Method for Treating Drug Addiction
Employing medical imaging techniques such as PET/CT or SPET/CT, cerebral scans of subjects are obtained: (1) before occurrence of symptoms of drug addiction, (2) during the commencement of symptoms of drug addiction, (3) during the peak phase of symptoms of drug addiction, and (4) during the diminishing phase of symptoms of drug addiction, respectively. Then, by comparing and analyzing the obtained images of the cerebrum, high-activity metabolic regions and low-activity metabolic regions are identified. Specifically, by comparing and analyzing the obtained images of the cerebrum, neuronal excitement centers for drug addiction are identified. The neuronal excitement centers are then irradiated with converging x-rays at a dose of 10 Gy. Upon irradiation, patients were no longer addicted to drugs.

EXAMPLE 2

Method for Treating Obesity and/or Reducing Weight.
Employing medical imaging techniques such as PET/CT or SPET/CT, cerebral scans of subjects are obtained: (1) when subjects were fairly hungry and in strong appetite and (2) when subjects were full, satisfied and comfortable. Then, by comparing and analyzing the obtained images of the cerebrum, high-activity metabolic regions and low-activity metabolic regions are identified. The high-activity regions correspond to the “appetite centre” (also referred to as the “hunger centre”). The appetite centers are/were then irradiated with converging x-rays at a dose of 5 Gy. Upon irradiation, patients exhibited loss of appetite and lost weight to normal levels.

EXAMPLE 3

Method for Treating Epilepsy.
Employing medical imaging techniques such as PET/CT or SPET/CT, cerebral scans of subjects suffering from epilepsy are obtained with subjects wearing a relocatable head frame: (1) prior to epileptic attacks, and (2) during the course of an epileptic attack (e.g., which was purposefully induced). Then, by comparing and analyzing the obtained images of the cerebrum, high-activity metabolic regions and low-activity metabolic regions are identified. The high-activity regions showing up as bright dots in the images correspond to the epilepsy-causing centers. The epilepsy-causing centers are/were then irradiated with an inhibiting dosage of converging x-rays at a dose of 20 Gy. Upon irradiation, patients no longer suffer/suffered from epilepsy.
Whereas, particular embodiments of the invention have been described above for purposes of illustration, it will be evident to those skilled in the art that numerous variations of the details may be made without departing from the invention as defined in the appended claims.

Claims

1. A method for treating a disease related to a cerebral disturbance in a patient in the need of such treatment comprising:

(a) imaging the cerebrum of the patient,

(b) identifying a locus of the cerebral disturbance, and

(c) irradiating said locus with a therapeutically effective dose of electromagnetic radiation.
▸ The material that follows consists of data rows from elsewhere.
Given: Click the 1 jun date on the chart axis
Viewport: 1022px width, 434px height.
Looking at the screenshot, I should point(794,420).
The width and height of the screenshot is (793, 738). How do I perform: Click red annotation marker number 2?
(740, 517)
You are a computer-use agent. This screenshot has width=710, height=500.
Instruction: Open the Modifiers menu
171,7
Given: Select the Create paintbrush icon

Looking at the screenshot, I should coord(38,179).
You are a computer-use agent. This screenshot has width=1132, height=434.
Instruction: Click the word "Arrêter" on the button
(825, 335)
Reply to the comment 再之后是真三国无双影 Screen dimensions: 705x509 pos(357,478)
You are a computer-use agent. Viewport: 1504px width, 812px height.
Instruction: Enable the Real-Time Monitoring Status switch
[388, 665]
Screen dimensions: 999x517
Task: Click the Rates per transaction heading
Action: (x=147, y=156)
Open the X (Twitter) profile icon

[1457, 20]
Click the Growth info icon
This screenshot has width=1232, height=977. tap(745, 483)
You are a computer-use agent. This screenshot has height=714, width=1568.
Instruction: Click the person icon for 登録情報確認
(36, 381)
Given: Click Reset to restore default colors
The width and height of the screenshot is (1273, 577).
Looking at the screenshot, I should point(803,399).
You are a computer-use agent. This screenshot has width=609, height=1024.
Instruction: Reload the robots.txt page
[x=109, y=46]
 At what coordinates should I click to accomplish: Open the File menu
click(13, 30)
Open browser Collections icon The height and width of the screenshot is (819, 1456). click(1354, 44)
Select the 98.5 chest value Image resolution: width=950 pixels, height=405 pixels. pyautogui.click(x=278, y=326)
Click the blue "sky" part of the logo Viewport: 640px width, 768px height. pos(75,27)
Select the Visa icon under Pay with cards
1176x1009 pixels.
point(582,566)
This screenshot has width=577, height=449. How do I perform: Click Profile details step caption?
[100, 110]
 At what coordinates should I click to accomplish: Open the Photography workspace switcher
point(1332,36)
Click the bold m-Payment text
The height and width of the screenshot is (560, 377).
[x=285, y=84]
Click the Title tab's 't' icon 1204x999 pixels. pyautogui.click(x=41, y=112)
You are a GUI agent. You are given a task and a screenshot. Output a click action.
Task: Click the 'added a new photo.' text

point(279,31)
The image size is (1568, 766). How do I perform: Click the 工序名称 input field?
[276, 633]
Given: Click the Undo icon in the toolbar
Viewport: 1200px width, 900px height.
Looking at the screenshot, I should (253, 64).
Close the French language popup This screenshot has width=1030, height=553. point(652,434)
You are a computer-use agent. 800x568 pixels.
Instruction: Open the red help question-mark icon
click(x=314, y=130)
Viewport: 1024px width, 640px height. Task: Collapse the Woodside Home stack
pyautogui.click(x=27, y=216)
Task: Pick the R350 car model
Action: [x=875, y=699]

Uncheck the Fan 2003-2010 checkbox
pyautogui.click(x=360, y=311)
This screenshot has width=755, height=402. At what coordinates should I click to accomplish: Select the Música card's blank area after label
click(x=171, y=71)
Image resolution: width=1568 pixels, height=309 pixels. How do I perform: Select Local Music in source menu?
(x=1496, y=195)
2. The method of claim 1, wherein

said imaging of the cerebrum is performed at least once during an episode of a cerebral disturbance and at least one additional time in the absence of an episode of the cerebral disturbance, and

said identifying of the locus of the cerebral disturbance is done by comparing images obtained from imaging the cerebrum during an episode of cerebral disturbance and images obtained from imaging the cerebrum in the absence of an episode of cerebral disturbance.

3. The method of claim 1, wherein said disease is selected from the group of drug addiction, obesity and epilepsy.

4. The method of claim 2, wherein said disease is selected from the group of drug addiction, obesity and epilepsy.

5. The method of claim 1, wherein said therapeutically effective dose of electromagnetic radiation is between about 1 and about 30 Gy.

6. The method of claim 2, wherein said therapeutically effective dose of electromagnetic radiation is between about 1 and about 30 Gy.

7. The method of claim 1, wherein said therapeutically effective dose of electromagnetic radiation is between about 2 and about 10 Gy.

8. The method of claim 2, wherein said therapeutically effective dose of electromagnetic radiation is between about 2 and about 10 Gy.